请将关于 Samza 的文档摘录中的句子"When the AM is restarted, all containers that were running will be killed, and the AM will start from scratch."译成中文。

## 文档摘录:
# # # #
If the AM, itself, fails, YARN will handle restarting the AM. When the AM is restarted, all containers that were running will be killed, and the AM will start from scratch.



TaskRunner就是run在NM上的真正的执行的container, 进程, 可以包含多个StreamTask instances
需要注意的是, 这里多个StreamTask并不是多个线程, 对于TaskRunner似乎只有一个event loop主线程存在
这里StreamTask instances的个数取决于partition的个数, 有几个partition就会创建几个StreamTask instances, 为什么要创建那么多StreamTask instances?
首先一个Job可能有多个源, 每个partition对应的task逻辑可能不一样, 当然这不是主要原因
主要因为, 每个StreamTask instances都要hold相关partition相关的local state, 比如count


The TaskRunner is Samza's stream processing container. It is responsible for managing the startup, execution, and shutdown of one or more StreamTask instances.
# # # #
(已保存条目)
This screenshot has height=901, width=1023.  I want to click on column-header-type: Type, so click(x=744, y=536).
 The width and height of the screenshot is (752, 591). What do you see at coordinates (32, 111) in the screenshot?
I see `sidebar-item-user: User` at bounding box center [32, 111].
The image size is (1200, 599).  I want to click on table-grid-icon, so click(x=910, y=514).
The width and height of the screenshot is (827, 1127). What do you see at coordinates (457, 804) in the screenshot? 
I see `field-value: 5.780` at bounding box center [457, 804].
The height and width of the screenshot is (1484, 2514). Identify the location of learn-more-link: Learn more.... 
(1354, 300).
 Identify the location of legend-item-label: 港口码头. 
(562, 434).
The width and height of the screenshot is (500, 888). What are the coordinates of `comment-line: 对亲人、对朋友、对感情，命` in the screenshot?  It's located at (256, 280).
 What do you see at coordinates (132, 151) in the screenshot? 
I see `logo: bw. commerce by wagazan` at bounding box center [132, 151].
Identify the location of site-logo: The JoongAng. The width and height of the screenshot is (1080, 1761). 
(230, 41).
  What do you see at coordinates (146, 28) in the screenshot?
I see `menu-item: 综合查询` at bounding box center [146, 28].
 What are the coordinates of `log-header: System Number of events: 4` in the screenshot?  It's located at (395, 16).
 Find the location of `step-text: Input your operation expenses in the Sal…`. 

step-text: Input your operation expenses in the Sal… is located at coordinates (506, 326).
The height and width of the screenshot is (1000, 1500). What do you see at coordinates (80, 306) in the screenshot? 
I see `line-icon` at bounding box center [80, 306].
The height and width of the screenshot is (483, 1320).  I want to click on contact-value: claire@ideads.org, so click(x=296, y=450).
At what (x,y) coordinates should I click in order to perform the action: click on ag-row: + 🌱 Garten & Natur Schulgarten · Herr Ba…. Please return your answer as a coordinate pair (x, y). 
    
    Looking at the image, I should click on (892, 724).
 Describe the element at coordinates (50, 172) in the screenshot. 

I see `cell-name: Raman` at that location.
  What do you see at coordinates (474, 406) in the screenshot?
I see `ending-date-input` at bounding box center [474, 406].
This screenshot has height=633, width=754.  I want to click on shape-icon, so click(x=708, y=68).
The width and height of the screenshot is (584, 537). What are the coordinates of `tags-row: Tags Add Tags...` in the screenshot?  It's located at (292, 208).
# # # #
## 结果:
当 AM 重启时，所有正在运行的容器都将被终止，AM 将从头开始运行。